> **What you have to do**
Below are entries; copy exactly the lines from the one with "Maritime (245, 80)" through the one with "Tu nombre (152, 1270)", both included, and leave out the rest.

> **Records for this exercise**
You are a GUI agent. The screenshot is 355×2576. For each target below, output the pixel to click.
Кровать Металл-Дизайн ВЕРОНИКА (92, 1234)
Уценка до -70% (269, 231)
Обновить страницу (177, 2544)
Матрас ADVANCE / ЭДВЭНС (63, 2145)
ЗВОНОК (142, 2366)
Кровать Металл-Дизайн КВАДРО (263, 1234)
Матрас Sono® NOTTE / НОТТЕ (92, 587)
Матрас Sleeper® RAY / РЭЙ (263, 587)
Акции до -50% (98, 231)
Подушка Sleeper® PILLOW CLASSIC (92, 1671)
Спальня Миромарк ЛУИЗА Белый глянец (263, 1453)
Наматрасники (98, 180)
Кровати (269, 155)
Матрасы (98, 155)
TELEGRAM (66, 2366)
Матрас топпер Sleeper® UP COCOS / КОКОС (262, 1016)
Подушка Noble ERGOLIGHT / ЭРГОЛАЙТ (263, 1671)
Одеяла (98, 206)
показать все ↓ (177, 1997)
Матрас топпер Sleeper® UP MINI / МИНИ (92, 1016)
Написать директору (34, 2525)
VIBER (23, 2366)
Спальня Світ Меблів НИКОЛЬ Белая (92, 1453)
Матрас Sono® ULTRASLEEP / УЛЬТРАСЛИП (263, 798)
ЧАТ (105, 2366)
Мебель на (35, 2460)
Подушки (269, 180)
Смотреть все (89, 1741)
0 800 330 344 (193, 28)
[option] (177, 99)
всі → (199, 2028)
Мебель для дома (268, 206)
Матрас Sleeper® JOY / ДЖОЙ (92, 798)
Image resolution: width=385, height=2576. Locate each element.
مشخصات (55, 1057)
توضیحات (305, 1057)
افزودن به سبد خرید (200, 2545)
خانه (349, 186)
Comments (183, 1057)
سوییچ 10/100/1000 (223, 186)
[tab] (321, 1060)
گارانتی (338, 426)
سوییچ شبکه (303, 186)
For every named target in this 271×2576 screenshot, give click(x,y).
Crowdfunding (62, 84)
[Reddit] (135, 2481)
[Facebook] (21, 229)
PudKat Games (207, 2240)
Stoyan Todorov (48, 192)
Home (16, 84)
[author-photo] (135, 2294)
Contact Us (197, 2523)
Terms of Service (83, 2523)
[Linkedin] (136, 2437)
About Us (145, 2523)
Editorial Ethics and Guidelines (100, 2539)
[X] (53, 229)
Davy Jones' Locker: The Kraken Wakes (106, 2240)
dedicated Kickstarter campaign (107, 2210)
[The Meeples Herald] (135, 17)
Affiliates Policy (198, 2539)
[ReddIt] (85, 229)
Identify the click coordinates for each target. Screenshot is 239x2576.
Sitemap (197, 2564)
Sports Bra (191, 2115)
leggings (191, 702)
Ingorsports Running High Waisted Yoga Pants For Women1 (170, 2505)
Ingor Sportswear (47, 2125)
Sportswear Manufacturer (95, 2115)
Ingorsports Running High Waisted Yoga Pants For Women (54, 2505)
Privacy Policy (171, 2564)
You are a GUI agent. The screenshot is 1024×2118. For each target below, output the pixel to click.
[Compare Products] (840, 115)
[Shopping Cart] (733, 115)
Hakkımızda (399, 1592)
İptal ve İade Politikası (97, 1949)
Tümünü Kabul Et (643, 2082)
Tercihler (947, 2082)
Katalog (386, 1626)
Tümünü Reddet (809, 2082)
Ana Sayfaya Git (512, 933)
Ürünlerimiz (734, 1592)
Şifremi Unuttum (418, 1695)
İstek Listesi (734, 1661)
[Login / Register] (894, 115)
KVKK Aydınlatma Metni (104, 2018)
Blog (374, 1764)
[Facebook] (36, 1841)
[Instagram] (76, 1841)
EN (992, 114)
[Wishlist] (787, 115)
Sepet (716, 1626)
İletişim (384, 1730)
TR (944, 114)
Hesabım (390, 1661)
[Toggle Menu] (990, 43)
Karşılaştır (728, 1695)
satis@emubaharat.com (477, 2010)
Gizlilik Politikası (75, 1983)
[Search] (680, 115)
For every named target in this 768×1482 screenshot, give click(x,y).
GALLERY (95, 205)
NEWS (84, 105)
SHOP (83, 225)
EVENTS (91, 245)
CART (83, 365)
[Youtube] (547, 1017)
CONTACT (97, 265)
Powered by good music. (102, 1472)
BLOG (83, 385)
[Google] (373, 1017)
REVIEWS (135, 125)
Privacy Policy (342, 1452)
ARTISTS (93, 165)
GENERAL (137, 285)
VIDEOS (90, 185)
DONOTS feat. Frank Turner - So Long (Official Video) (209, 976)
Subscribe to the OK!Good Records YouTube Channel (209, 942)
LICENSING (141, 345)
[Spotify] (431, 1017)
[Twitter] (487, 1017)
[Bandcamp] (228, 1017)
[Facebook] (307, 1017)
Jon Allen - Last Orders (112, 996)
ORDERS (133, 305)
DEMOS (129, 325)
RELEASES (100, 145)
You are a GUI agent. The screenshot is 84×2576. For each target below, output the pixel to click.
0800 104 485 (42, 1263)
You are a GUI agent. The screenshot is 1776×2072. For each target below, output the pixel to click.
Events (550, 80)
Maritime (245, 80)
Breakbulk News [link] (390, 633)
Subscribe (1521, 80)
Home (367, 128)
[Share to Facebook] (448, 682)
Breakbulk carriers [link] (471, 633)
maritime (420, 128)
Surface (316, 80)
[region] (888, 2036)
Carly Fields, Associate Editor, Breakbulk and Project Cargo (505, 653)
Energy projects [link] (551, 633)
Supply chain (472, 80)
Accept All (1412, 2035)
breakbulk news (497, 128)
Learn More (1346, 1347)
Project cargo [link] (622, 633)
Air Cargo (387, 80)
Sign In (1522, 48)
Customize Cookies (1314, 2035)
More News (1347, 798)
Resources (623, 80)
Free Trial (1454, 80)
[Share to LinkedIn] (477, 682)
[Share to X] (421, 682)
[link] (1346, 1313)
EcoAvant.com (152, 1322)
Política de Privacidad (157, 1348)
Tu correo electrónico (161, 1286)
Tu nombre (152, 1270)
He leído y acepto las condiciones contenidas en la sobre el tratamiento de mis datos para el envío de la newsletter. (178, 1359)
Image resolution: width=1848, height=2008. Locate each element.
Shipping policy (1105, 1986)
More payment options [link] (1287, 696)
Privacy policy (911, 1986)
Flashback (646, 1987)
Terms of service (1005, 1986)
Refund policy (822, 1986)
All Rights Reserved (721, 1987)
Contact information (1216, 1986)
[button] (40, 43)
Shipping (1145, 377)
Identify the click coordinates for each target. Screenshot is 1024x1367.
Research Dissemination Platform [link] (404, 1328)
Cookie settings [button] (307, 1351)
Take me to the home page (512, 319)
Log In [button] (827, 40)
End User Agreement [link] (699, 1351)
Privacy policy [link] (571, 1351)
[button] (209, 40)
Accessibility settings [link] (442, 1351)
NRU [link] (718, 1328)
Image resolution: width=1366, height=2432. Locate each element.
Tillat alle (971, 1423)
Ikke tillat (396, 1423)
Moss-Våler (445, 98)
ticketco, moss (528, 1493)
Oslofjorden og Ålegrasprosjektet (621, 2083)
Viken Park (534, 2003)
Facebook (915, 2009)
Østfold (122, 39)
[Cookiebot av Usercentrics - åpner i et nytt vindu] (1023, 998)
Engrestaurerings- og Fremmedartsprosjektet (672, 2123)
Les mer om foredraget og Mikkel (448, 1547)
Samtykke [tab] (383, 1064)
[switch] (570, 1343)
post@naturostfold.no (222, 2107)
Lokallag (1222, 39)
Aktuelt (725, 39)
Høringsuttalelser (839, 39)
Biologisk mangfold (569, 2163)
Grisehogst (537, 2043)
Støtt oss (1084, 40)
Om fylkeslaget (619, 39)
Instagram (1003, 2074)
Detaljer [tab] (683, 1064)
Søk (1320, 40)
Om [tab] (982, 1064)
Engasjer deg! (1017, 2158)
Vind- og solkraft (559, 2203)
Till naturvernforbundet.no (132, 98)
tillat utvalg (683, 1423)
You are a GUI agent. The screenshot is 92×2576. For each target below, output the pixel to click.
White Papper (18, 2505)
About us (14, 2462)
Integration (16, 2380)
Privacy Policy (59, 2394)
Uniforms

> **Completed task**
Maritime (245, 80)
Breakbulk News [link] (390, 633)
Subscribe (1521, 80)
Home (367, 128)
[Share to Facebook] (448, 682)
Breakbulk carriers [link] (471, 633)
maritime (420, 128)
Surface (316, 80)
[region] (888, 2036)
Carly Fields, Associate Editor, Breakbulk and Project Cargo (505, 653)
Energy projects [link] (551, 633)
Supply chain (472, 80)
Accept All (1412, 2035)
breakbulk news (497, 128)
Learn More (1346, 1347)
Project cargo [link] (622, 633)
Air Cargo (387, 80)
Sign In (1522, 48)
Customize Cookies (1314, 2035)
More News (1347, 798)
Resources (623, 80)
Free Trial (1454, 80)
[Share to LinkedIn] (477, 682)
[Share to X] (421, 682)
[link] (1346, 1313)
EcoAvant.com (152, 1322)
Política de Privacidad (157, 1348)
Tu correo electrónico (161, 1286)
Tu nombre (152, 1270)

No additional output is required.